When things go badly, though, there’s a lot to be done:

  • Validate that you have an alternate good path to the tape device
  • Determine the last good write to the tape device and its proper location on tape
  • Set up the I/O stream on the host to start after the last good write, making sure the order is preserved
  • Reposition the tape to the correct point to restart the I/O stream
  • Restart the I/O stream, loading the buffer again
  • Start the tape movement and buffer spilling onto it

Today marks a banner day: build 93 of Open Solaris contains multi-pathing for tape.  Generic tape multi-pathing.  That’s right, the developers created a methodology that doesn’t require a special tape application, protocol or tape drives to provide the support.  Brilliant!!

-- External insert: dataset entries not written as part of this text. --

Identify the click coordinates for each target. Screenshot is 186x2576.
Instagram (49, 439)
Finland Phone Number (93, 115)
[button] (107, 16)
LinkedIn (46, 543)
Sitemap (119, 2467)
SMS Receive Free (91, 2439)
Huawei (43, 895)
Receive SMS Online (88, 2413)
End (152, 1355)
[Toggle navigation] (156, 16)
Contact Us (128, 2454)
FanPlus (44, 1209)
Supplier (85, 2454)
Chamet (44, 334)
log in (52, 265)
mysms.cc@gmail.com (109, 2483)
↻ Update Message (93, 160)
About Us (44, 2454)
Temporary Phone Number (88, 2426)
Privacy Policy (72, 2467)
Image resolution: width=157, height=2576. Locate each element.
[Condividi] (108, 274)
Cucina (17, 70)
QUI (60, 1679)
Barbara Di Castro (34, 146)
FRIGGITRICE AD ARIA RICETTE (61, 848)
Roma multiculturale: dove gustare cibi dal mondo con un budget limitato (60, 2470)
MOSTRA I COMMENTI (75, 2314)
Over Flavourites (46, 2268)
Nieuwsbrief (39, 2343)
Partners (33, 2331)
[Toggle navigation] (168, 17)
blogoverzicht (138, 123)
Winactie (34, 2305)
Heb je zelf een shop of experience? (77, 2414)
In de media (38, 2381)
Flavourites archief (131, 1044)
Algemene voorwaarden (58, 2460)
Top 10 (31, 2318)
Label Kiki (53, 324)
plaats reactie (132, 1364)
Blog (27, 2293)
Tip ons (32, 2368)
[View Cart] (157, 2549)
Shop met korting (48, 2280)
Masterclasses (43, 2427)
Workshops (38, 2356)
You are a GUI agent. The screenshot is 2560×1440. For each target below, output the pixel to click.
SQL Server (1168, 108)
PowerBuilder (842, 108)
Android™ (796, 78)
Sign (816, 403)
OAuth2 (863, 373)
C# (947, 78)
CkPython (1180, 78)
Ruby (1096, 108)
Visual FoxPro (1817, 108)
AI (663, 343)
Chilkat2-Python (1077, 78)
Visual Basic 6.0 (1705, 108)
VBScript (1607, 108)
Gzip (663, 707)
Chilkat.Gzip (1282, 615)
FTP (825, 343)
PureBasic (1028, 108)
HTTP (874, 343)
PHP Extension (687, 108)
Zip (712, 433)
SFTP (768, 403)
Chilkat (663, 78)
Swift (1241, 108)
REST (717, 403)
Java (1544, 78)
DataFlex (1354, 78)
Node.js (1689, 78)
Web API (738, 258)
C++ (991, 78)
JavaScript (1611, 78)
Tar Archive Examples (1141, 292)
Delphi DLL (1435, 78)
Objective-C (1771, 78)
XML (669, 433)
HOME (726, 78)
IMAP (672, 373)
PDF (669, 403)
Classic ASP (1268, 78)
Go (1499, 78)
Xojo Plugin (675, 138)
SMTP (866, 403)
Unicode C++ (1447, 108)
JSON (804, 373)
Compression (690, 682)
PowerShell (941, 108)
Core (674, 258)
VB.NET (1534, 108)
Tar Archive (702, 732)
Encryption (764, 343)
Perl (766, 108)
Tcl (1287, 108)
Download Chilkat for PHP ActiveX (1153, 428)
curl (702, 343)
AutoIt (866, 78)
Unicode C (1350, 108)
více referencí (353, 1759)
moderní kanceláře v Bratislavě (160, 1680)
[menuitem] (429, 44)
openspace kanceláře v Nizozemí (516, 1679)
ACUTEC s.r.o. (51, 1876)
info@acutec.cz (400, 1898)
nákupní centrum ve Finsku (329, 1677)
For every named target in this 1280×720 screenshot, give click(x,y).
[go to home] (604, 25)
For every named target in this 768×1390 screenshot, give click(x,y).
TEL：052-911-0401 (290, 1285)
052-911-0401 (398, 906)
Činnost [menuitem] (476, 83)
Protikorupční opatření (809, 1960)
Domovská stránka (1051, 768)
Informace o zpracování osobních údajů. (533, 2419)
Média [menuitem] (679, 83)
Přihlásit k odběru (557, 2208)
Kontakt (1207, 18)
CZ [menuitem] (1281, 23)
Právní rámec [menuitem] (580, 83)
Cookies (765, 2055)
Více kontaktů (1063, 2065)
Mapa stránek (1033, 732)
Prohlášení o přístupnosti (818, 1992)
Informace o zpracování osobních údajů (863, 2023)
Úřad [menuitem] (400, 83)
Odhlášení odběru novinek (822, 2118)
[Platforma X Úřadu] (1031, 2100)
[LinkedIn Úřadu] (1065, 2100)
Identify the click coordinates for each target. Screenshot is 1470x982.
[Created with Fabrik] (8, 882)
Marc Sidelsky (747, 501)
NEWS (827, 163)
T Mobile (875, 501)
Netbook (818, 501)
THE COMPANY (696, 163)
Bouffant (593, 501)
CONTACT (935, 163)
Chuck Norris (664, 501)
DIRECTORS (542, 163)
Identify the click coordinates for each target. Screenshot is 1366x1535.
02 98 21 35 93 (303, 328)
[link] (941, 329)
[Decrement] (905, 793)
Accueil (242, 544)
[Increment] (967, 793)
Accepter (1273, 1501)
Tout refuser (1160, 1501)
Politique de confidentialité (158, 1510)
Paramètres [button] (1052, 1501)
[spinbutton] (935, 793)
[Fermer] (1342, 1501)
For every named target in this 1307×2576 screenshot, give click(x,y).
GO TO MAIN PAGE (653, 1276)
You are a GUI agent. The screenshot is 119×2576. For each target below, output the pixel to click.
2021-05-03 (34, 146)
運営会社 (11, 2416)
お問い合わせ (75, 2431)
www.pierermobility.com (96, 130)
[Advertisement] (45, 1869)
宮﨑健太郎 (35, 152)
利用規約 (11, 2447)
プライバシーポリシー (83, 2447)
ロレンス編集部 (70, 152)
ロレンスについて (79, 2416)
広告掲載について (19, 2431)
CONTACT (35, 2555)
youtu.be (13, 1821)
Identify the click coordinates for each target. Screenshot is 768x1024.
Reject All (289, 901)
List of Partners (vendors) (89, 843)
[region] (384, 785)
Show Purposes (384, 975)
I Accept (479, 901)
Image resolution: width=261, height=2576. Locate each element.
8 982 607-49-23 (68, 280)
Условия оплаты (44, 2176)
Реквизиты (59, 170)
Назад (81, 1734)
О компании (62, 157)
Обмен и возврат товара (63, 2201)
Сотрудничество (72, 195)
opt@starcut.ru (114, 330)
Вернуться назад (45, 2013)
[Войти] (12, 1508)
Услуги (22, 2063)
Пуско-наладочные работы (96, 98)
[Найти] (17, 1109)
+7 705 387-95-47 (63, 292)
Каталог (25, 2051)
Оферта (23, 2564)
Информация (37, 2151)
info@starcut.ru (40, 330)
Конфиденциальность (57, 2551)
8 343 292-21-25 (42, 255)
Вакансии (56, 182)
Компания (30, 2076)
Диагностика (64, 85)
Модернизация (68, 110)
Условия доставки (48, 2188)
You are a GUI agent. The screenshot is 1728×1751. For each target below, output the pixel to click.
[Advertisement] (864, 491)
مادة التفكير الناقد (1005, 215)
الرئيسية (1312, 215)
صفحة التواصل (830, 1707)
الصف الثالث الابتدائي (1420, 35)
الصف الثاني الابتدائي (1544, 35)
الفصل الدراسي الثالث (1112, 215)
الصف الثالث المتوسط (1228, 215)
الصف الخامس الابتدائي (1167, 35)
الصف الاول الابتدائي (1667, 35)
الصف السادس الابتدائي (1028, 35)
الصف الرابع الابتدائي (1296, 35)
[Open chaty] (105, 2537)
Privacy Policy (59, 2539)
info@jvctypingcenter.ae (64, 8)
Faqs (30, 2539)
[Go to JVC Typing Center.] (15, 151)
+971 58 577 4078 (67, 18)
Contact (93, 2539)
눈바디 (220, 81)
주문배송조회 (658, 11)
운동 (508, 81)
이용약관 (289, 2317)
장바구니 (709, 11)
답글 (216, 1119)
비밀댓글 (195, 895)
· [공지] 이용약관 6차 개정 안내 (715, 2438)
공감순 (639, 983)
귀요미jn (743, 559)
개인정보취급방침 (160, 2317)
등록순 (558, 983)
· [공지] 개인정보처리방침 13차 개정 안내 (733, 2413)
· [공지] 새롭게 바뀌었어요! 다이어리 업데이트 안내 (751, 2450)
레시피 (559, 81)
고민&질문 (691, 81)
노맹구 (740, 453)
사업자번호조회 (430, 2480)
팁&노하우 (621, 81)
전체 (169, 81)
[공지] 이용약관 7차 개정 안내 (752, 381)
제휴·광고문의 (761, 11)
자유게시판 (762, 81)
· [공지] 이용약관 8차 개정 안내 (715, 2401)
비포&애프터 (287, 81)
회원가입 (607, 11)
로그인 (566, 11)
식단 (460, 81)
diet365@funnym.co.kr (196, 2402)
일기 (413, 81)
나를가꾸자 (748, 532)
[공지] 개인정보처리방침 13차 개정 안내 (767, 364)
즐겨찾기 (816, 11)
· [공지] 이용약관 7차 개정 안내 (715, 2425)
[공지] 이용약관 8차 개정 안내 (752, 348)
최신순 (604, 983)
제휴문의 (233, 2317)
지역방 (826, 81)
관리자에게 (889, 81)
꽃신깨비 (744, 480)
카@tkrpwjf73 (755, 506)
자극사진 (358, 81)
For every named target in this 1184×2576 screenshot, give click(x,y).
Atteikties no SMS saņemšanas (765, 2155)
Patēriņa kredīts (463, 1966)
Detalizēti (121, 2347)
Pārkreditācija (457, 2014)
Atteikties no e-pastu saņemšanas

So, how does it work?  Well, let’s go back to the lineage of development: 

  • ST Logical Block Addressing – The first thing to do was to start using an absolute position instead of a relative one.  So inside the tape driver (ST – SCSI Tape),  instead of using file/block (count of files from the beginning of the tape partition and the block within a particular file – relative positioning) a conversion has been made to use logical block addressing (count of any entity recorded from the beginning of the tape partition – absolute positioning) all the time.  This was added in build 69 of OpenSolaris.
  • ST Command Error Recovery – Dependent upon the SCSI command type for the tape device (Read, Write, etc.), the tape driver keeps track of the last command and expected position.  When an error occurs, the driver asks the tape device where it is on tape (The LBA – Logical Block Addressing).  Dependent upon the command type and position, the tape driver determines whether to resend the command or re-position and re-issue.  This was added in build 80 of OpenSolaris.
  • Multi-pathing – Once the above was added, then tape devices could be added under the control of MPxIO in Solaris.  This means that upon an I/O error, the ST Command Error Recovery procedure is used, and if the error is path-related, an alternate path is used.  This was the last phase and just added in build 93 of OpenSolaris.

But wait, there’s more:

  • The architecture of MPxIO is such that the driver is located below the tape driver (in the driver stack), and as a result, multiple paths to a tape device are not seen by tape applications.  For example, two paths to a single tape device in OpenSolaris will now show up as one tape device.  All re-routing and path management is handled behind the scenes.  This allows any tape application to use this feature.  No special handshake with the OS or tape driver required.
  • By adding tape multi-pathing, it eliminates the reliance upon protocol error recovery.  The retries and recovery are protocol-independent, so you don’t need Fibre Channel FCP 2 error recovery or iSCSI ERL 1 or 2 in your protocol stack to add resiliency to your tape support.
  • Supports all tape devices provided they support:
  • MultiP bit or TPGS bit in Inquiry command and;
  • SAN Connectivity and;
  • Page 83 with type 1 support (binary WWN info) or;
  • Special VID/PID in MPxIO (for legacy drives)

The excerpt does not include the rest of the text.